For Clash Royale synergy, the edge weight will be the paired win rate for that card pair.

Interpretation:

  • Higher paired win rate → stronger connection
  • Lower paired win rate → weaker connection

2.4 Why use a network?

A network is useful here because it lets us study:

  • which cards connect to many others
  • which groups of cards form groups of synergy
  • how the meta might be structured through relationships, not just individual win rates

There are over 37,235,730,424,788 possible unique deck combinations

(Pick 16 cards from the dataset for which we will use, go back to adjacency matrix, only 16 nodes and only have edges for nodes with higher than 50% win rate)

2.5 Centrality of Cards

Up to this point, we have visualized relationships between cards. However, we can go further by measuring how important each card is within the network.

This is done using centrality, which measures how connected or influential a node is in a network.

2.5.1 Degree Centrality

The simplest measure is degree centrality, which counts how many connections each card has.

  • High degree → card appears with many other cards
  • Low degree → card appears with fewer pairings

Cards with high degree centrality are often:

  • flexible across many strategies
  • commonly used in decks
  • important to the overall meta

2.6 Try it yourself

Either choose 16 cards yourself or choose to use the randomizer code

Code
all_cards <- unique(cr_season3_5000decks$card)
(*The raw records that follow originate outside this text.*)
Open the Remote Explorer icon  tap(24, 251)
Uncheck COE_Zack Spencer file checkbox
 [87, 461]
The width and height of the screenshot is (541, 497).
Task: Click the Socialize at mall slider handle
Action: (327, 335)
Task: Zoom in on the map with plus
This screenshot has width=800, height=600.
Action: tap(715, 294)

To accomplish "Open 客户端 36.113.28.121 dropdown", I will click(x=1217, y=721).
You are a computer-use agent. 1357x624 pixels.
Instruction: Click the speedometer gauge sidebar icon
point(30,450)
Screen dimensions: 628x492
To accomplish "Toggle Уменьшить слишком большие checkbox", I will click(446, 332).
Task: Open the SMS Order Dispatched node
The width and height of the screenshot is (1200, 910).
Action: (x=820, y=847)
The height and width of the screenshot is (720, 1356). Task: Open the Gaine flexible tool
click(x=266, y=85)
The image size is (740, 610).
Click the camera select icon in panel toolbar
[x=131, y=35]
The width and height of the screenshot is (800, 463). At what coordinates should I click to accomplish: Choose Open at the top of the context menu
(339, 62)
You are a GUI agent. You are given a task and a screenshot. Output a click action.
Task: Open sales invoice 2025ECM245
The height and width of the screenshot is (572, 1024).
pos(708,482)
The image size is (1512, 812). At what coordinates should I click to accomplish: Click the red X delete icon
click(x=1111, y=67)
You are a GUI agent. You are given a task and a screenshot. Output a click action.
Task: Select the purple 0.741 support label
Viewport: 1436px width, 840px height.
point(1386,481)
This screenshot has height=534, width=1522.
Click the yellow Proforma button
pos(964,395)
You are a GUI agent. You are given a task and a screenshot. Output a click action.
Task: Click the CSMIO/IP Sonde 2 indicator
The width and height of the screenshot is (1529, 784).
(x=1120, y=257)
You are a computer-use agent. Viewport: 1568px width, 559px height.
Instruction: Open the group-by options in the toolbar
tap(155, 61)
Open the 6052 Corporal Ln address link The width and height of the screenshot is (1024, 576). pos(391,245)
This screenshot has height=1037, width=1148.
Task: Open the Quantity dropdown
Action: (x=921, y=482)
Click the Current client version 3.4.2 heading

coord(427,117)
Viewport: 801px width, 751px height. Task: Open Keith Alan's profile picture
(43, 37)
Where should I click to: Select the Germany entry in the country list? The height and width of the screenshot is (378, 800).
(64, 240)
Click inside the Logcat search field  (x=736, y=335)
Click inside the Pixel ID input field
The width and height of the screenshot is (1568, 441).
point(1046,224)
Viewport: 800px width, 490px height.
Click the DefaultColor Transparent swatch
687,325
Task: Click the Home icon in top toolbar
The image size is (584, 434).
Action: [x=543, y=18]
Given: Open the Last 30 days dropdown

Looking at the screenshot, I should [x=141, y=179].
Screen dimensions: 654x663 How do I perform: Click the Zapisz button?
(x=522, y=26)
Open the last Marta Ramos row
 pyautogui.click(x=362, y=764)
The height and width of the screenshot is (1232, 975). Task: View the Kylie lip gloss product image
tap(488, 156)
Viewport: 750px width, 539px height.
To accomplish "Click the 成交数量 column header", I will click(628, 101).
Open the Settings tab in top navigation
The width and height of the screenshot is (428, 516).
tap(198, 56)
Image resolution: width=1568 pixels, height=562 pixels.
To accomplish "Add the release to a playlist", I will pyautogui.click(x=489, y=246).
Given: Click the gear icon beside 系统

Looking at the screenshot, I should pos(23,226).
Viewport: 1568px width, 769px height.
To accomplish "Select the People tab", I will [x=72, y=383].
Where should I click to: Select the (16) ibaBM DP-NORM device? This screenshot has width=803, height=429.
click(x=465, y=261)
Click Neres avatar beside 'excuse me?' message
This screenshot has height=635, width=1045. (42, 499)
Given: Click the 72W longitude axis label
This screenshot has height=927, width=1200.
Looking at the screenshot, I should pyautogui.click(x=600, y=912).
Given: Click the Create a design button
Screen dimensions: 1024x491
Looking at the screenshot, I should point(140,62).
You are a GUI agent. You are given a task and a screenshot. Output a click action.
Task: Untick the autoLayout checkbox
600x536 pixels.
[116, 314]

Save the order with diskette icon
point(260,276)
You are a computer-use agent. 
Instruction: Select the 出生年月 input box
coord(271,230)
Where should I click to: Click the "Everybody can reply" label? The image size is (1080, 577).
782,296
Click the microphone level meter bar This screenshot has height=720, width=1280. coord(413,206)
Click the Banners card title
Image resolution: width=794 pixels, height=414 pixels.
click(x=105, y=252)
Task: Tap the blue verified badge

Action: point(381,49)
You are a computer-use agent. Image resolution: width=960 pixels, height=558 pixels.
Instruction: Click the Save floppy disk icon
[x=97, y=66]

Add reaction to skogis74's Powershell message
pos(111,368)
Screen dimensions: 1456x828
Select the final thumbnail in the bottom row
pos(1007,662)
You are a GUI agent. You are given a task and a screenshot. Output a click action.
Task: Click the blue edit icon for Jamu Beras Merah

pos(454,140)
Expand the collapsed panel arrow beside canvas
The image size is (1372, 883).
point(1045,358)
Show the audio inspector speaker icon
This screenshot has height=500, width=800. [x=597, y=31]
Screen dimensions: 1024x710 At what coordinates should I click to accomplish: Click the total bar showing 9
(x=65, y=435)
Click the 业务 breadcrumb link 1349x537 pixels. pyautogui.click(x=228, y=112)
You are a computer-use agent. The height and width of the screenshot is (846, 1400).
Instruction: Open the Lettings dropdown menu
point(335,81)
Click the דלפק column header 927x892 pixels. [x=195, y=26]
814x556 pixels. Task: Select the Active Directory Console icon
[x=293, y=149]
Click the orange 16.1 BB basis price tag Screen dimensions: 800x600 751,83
random_16 <- sample(all_cards, 16)

random_16
 [1] "P.E.K.K.A"       "Sparky"          "Electro Dragon"  "Earthquake"     
 [5] "Dark Prince"     "Knight"          "Electro Wizard"  "Freeze"         
 [9] "Skeleton Barrel" "Wizard"          "X-Bow"           "Furnace"        
[13] "Minion Horde"    "Fire Spirits"    "Royal Recruits"  "Fireball"       

This bit of code allows for a random sample of any 16 cards within the dataset

Code
pair_data_random <- pair_data |>
  filter(card1 %in% random_16, card2 %in% random_16)
  
network_random <- graph_from_data_frame(pair_data_random, directed = FALSE)
  
plot(network_random,
       layout = layout_with_fr(network_random),
       vertex.size = 8,
       vertex.label.cex = 0.8,
       edge.width = E(network_random)$winrate * 8)

2.7 Conclusion

In this module, we explored how network analysis can be used to understand relationships between cards in Clash Royale.

Starting from raw deck data, we transformed the dataset into pairwise matrices that captured how often cards appear together and how successful those pairings are. By converting this information into a network, we were able to visualize and analyze card synergy in a more meaningful way.

Through this process, we observed that:

  • some cards are highly connected and appear across many strategies
  • certain card pairings consistently perform well together
  • groups of cards form clusters that reflect common deck archetypes

We also extended this analysis by generating random sets of cards and comparing how their network structure changes, reinforcing how different combinations influence overall performance.

Finally, by introducing centrality, we identified which cards play a more influential role within the network, helping us better understand the structure of the game’s meta.

Overall, this module demonstrates how network analysis can reveal patterns and relationships in complex systems where interactions between elements are more important than the elements themselves.